На завтрак у нас яичница и растворимый кофе с бутербродами. Сидим, болтаем о всякой ерунде. Между делом Лена проболталась, что эта «полуторка», где она живёт с дочкой, досталась ей после смерти бабушки, чья фотография стоит в комнате на комоде, бабуля успела прописать внучку за год до своей кончины. А так всю жизнь Лена прожила в родительской квартире, в том числе и с мужем после свадьбы. У того со своим жильём была напряжёнка, а на съёмную квартиру он элементарно не мог заработать. В общем, оказался обузой, и когда свалил неизвестном направлении, все про себя облегчённо вздохнули. Даже Лена, которая к тому моменту уже жалела, что по дурости выскочила замуж и забеременела. Вернее, наоборот: сначала беременность, а потом замужество.

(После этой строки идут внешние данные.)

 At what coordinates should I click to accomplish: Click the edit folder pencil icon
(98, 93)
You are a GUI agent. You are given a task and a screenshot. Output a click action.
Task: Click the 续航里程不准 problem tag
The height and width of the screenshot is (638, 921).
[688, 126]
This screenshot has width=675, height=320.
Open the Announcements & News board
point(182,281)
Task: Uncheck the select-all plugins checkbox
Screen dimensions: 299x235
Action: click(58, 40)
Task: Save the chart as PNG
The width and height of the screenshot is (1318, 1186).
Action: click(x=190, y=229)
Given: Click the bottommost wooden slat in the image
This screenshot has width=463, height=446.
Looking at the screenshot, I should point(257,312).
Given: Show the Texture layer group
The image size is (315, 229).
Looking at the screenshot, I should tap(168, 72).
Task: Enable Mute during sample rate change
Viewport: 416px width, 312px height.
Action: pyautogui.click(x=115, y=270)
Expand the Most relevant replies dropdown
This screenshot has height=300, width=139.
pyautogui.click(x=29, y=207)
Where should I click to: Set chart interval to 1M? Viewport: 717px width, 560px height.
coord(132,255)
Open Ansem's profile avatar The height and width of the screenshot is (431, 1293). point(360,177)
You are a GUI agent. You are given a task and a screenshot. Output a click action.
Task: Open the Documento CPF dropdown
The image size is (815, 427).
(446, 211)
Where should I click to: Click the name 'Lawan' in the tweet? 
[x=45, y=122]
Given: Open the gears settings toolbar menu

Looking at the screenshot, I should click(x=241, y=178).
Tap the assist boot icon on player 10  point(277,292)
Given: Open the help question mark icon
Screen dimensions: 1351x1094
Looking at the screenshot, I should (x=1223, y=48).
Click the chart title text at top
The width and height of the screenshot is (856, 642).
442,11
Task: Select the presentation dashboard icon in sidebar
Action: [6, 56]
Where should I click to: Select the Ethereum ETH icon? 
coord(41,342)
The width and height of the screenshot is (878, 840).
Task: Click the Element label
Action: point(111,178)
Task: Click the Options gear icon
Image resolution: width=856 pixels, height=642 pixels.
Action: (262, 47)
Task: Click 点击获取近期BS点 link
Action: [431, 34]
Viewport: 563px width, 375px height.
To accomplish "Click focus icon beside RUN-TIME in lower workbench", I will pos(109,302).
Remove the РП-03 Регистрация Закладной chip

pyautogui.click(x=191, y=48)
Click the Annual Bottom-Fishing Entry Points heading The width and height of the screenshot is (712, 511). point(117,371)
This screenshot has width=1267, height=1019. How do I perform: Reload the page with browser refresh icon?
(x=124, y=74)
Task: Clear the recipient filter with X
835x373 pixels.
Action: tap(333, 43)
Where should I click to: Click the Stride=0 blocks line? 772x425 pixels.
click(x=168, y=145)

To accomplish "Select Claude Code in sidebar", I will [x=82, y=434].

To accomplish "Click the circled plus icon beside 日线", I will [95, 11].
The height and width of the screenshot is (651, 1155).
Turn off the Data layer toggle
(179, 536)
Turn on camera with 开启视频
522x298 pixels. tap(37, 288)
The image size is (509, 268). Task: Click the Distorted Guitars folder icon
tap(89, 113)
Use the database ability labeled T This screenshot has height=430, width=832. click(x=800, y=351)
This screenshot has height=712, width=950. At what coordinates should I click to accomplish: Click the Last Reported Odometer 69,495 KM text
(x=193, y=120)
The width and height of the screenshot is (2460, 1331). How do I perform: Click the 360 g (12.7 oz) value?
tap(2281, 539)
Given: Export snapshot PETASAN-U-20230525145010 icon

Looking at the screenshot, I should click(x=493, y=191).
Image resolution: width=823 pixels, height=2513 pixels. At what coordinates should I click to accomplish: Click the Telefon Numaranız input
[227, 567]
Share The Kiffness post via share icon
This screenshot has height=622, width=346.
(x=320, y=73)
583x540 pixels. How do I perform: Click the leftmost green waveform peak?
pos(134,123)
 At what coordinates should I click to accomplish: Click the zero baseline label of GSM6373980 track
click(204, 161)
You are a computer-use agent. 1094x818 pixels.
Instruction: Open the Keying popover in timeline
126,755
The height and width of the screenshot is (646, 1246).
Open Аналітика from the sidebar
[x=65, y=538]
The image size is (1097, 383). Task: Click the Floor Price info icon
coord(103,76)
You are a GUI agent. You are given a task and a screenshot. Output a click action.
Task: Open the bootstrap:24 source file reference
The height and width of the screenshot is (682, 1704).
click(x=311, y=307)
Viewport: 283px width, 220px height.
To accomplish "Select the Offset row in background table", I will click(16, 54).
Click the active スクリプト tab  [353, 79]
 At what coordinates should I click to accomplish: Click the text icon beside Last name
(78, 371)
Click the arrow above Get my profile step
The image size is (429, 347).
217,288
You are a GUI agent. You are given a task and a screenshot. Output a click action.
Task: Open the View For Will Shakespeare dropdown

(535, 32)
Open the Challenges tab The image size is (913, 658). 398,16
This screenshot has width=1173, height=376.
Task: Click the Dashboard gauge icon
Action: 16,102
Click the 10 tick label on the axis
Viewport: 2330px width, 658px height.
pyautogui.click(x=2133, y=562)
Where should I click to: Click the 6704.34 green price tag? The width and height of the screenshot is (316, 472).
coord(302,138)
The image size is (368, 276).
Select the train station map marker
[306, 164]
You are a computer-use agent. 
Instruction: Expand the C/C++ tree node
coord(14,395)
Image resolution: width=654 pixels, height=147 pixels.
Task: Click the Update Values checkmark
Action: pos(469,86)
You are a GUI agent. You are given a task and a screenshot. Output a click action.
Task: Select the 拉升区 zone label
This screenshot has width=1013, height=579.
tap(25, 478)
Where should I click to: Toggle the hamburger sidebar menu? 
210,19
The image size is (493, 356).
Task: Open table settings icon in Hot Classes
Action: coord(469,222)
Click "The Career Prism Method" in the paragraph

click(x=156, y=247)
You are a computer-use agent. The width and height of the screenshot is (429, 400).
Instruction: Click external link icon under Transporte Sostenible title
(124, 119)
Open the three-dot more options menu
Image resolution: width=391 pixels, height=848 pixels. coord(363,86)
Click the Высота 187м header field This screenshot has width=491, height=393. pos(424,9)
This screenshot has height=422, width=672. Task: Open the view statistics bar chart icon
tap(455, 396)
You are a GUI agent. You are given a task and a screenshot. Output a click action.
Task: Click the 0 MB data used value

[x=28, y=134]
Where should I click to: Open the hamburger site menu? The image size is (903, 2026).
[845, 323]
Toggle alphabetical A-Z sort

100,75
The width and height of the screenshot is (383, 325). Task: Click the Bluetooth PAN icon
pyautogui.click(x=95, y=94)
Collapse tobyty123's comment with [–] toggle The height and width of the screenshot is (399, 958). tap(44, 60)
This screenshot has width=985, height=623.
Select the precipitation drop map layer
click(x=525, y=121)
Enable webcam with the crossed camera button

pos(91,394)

После завтрака я позирую прекрасной хозяйке, та сосредоточенно перерисовывает дракона, от усердия высунув кончик языка. Глядя на её отражение в зеркале платяного шкафа, чувствую, как снова подкатывает возбуждение, не выдерживаю и сжимаю Лену в объятиях. Мы неистово целуемся и, повторяя вчерашний маршрут, оказываемся в постели. Свежее бельё снова оказывается смятым…
В 10 утра она уезжает к родителям, которые обитали в Трубниковском переулке, я же со Смоленской, где живёт Лена, отправляюсь в сторону главного универсального магазина страны. Настроение прогуляться, поэтому двигаюсь пешком, тем более ГУМ, можно сказать, в шаговой доступности, если таковой считать около получаса пешего хода. Сегодня подморозило, солнце тщетно пытается прорваться сквозь седую дымку. Я иду с поднятым воротником, хваля себя за собственную прозорливость, заставившую меня купить не модные демисезонные ботинки, а кондовые саратовские полусапоги.
В ГУМе, впрочем, в любую погоду людно, в том числе в часовом отделе. Пробегаюсь взглядом по ассортименту, и в итоге прошу показать часы «Заря» в хромированном корпусе со встроенным календарём. 17 камней, стоимость 35 целковых. И это без ремешка. Напоминание, так сказать, о малой Родине, где эти часы и производят.
После вчерашней «гулянки» от 25 рублей осталось 12 с копейками, а общий мой бюджет, который я носил при себе в скромном кошельке из кожзама, составлял 48 рублей. Если я отдам 35, на жизнь останется 13, в течение трёх месяцев я должен, если верить Вязовской, получить премию за новаторство от Министерства бытового обслуживания РСФСР, и премию солидную, но, скорее всего, дадут её после Нового года. Аванс, как мне объяснили коллеги, в «Чародейке» выплачивают в конце месяца, как и по предыдущему месту работы.
— Берёте?
Голос продавщицы вывел меня из раздумий. Вздохнув, полез за кошельком. Часы нужны, полезная вещь и механизЬм, как говорил персонаж из фильма «Девчата». Опять же, добавят солидности, думал я, с тоской вспоминая свои «Apple Watch». Продавщица, получив чек, установила точное время, прицепила к часам ремешок — на ремешок я не поскупился, взял кожаный за рупь — и, как ни крути, почувствовал я себя уже немного другим человеком.